Clinico-pathological and imaging studies indicate strong associations between particular disorders of cognition and focal disease in the brain, but not all focal lesions induce specific loss of higher functions. Neuropsychological research has deepened our understanding by suggesting organizational frameworks for human cognitive faculties.

Neurological basis for cognition

The neocortex around the primary sensory and motor cortices is made up of unimodal association areas, which link to heteromodal association areas, with the linkage of topographical region to specific functional attribute becoming progressively less tightly defined. Other areas of the brain that interact with these association areas in a critical way for cognition include (1) limbic system—particularly in the domains of memory and emotion; (2) basal forebrain nuclei—important to the successful encoding of memory; (3) basal ganglia—relating to attention and speed of cognitive processing; (4) brainstem reticular formation—determining the level of arousal.

Clinical testing of cognition

Regardless of the suspected disorder, the clinician should always proceed in the following way: (1) ensure adequate attention to undergo further testing—if the patient has a profound attention deficit, then their cognition cannot be properly assessed; (2) assess language comprehension—almost all tests are going to be presented with verbal instruction; (3) leave tests of executive function and praxis to the end of the examination—they often require adequate levels of function in all other cognitive domains; and (4) always ask, ‘can this apparent disorder be explained in terms of a more elemental deficit?’

Particular tests of cognitive function can aid clinical diagnosis of cerebral disease and monitor treatment. It may also be possible to define the specific needs and deficiencies for which supportive aids may assist the patient.

Specific cognitive domains

Disorders of the higher functions of the brain can be described in terms of the following specific domains:

Attention—the ability to attend to a specific sensory stimulus and to maintain attention is an obligatory first step to any further cognitive processing. Breakdown in attentional processing is the central deficit in delirium or acute confusional states.

Language and related disorders—numerous terms are used to describe aphasic syndromes, but the best approach is to consider language fluency and paraphasias in spontaneous conversation, comprehension, naming, and repetition. Particular types of language and related disorders may be associated with particular anatomical lesions.

Visuospatial and perceptual disorders—a dorsal occipitoparietal pathway is concerned with spatial information and preparation for reaching (‘where?’ and ‘how?’); a ventral occipitotemporal pathway is concerned with identifying visual stimuli (‘what?’). Striking neuropsychological syndromes are seen following selective damage to one pathway.
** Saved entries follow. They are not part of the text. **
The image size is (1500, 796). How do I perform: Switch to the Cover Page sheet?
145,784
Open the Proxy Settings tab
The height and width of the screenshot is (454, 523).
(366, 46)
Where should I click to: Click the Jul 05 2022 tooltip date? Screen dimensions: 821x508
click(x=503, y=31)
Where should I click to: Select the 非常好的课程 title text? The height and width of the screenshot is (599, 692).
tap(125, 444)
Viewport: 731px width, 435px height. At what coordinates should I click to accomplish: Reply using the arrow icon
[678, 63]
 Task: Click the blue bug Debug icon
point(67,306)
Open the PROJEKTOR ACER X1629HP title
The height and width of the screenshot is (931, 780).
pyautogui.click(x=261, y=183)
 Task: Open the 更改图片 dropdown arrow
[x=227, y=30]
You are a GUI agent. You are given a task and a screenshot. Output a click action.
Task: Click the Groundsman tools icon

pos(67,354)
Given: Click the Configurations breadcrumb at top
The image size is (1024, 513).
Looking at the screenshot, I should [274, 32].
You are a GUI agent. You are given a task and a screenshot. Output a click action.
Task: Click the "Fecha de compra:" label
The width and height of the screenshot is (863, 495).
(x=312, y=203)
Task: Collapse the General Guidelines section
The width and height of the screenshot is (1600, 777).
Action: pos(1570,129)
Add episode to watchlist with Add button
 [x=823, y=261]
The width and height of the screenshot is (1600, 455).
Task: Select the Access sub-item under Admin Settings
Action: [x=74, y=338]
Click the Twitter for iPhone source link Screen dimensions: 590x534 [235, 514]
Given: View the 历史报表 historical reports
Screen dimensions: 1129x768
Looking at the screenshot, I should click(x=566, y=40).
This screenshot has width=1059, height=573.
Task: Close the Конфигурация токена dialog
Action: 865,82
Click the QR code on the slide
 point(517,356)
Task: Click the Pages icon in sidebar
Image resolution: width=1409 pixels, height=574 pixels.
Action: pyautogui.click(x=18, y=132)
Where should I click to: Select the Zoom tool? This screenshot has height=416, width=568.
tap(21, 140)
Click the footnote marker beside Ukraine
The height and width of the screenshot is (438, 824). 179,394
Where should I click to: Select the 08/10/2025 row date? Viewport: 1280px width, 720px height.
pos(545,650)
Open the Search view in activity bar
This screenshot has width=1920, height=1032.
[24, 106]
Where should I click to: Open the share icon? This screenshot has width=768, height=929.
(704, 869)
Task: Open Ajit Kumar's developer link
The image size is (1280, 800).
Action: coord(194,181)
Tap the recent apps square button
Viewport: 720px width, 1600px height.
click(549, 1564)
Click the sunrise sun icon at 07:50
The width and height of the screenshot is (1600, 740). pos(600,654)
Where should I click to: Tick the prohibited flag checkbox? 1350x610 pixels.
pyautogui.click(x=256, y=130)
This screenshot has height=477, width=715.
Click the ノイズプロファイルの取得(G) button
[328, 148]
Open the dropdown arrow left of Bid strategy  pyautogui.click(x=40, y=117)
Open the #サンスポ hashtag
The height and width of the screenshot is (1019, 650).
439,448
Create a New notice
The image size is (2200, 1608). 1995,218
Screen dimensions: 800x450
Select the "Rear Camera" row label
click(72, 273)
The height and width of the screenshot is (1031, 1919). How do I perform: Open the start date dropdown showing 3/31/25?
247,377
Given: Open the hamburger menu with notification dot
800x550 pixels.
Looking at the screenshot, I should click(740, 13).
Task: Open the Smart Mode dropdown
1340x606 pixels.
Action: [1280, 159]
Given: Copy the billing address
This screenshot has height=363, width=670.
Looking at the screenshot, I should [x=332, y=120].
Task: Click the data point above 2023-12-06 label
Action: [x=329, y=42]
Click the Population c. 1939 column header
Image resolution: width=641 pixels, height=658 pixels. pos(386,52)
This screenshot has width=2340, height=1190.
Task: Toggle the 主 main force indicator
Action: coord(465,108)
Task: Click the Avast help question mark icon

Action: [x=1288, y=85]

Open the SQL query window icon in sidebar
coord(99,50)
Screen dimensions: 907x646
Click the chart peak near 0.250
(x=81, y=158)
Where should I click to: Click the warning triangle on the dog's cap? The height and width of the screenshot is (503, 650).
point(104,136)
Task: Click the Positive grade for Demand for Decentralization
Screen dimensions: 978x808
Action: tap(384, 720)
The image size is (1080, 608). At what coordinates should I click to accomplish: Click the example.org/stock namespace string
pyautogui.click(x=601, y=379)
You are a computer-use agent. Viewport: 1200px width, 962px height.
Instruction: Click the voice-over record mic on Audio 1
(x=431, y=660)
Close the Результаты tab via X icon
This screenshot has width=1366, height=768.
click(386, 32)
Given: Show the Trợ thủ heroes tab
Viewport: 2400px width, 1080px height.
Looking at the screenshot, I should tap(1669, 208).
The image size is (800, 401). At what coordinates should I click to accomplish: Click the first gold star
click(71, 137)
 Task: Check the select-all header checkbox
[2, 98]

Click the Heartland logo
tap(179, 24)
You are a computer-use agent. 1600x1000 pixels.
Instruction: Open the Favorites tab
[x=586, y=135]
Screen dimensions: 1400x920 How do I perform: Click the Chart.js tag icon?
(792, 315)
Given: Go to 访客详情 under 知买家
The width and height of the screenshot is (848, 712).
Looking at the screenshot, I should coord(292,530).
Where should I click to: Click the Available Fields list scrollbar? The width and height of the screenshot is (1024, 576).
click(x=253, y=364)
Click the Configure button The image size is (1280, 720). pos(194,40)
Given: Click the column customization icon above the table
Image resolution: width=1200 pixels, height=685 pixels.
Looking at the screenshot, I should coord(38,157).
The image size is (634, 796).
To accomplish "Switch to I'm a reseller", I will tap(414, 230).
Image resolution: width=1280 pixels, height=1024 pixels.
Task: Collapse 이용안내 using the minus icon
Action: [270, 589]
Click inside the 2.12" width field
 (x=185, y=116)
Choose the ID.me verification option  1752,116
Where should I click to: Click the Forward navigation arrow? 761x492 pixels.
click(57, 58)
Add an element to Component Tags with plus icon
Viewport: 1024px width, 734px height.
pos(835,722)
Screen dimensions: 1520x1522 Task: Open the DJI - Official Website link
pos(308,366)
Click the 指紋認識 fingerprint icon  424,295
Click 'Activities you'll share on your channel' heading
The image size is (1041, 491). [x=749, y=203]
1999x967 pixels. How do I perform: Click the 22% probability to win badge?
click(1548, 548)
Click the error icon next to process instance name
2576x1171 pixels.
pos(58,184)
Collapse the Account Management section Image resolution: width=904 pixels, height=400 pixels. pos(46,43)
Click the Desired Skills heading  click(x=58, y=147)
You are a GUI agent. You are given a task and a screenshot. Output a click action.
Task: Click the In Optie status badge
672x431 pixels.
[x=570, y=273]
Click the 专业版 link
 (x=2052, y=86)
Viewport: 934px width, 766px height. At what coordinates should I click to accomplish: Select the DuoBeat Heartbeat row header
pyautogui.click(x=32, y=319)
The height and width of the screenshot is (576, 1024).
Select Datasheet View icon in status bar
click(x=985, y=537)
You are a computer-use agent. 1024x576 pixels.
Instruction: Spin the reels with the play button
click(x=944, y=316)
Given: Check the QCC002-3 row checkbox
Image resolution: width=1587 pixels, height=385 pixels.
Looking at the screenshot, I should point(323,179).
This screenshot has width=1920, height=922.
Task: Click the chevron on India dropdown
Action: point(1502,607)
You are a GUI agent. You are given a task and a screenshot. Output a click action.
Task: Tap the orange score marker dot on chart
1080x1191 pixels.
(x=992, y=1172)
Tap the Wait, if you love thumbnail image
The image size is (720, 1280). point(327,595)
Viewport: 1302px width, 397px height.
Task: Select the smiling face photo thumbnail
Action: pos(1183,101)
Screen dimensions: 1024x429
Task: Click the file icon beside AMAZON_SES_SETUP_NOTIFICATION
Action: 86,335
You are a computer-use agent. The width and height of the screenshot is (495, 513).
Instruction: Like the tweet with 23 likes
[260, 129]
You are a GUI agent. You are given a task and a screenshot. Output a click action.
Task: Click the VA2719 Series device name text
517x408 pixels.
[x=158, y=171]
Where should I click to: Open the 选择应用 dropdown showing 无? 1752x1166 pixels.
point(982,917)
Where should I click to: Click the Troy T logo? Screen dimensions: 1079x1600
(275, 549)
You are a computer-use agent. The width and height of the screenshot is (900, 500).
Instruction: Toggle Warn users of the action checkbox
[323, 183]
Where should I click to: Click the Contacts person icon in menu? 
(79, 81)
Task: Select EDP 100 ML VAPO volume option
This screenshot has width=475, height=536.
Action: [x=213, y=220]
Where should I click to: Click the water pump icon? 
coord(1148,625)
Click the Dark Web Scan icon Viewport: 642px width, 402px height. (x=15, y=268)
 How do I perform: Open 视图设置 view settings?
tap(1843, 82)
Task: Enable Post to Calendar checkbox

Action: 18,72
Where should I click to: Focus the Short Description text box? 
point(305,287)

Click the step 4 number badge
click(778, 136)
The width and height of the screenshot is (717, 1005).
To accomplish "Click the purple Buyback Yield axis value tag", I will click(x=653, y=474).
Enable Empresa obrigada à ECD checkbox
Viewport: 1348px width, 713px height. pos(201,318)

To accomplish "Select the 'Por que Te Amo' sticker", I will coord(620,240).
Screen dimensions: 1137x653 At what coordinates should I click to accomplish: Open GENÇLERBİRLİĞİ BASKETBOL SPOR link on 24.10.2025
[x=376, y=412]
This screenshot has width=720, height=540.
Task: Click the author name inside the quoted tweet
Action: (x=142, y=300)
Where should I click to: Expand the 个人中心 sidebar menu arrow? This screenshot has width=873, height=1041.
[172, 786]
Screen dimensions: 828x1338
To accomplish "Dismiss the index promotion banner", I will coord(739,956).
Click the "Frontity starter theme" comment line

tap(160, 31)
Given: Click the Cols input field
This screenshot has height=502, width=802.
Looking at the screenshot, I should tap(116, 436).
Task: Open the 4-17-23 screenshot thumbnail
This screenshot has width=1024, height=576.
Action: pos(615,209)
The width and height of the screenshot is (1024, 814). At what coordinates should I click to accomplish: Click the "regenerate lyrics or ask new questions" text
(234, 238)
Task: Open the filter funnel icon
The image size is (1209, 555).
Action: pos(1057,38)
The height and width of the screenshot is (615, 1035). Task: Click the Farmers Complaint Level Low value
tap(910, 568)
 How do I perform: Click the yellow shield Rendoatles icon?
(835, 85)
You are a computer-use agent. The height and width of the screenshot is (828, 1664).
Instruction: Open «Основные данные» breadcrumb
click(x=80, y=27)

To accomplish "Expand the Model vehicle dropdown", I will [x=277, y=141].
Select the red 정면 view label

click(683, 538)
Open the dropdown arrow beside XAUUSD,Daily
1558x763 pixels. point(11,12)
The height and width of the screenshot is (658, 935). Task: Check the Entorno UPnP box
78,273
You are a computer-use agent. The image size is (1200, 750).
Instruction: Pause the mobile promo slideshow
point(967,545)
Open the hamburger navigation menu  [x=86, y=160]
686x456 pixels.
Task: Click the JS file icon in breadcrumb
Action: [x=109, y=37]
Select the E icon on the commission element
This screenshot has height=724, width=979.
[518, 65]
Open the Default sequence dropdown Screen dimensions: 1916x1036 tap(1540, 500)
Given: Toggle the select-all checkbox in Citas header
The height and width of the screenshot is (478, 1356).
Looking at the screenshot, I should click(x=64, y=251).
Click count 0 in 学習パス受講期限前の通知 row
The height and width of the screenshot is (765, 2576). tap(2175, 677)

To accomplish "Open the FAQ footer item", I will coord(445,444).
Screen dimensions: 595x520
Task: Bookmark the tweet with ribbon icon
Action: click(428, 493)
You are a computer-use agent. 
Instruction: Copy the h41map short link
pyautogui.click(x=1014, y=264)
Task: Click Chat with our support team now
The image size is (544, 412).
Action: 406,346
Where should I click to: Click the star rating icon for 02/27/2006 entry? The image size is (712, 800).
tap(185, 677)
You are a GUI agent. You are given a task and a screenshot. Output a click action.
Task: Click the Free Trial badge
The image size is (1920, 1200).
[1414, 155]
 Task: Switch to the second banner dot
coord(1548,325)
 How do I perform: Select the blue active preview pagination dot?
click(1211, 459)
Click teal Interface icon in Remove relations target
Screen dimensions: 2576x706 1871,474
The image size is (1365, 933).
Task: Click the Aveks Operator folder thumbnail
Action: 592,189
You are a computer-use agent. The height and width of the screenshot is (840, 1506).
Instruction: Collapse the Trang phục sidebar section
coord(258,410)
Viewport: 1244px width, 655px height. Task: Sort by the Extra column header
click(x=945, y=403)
Memory—(1) Implicit memory—unconscious memory systems, such as that responsible for conditioning as well as memory for motor tasks. (2) Explicit memory—the consciously appreciated memory, which is the category most relevant to clinical disease; divided into (a) episodic memory, referring to autobiographical recollection of personal events; typically impaired in Alzheimer’s disease and lesions of the limbic system; and (b) semantic memory, referring to factual knowledge and the store of objects and meanings; lesions of the temporal lobes cause loss of this memory, with a severe incapacity to name objects and recall the meaning of words.

Apraxia—a loss of ability to carry out skilled motor tasks that cannot be explained in terms of an elementary disorder of motor control (weakness or ataxia), primary sensory disturbance, or a global impairment of cognition. Usually the result of damage to the left (dominant) hemisphere, particularly the superior parietal lobule and the premotor area of the frontal lobe.

Personality and behavioural change—alterations in complex behaviour, personality and social comportment cannot be simply defined, but are broadly associated with frontal or anterior temporal lobe pathology.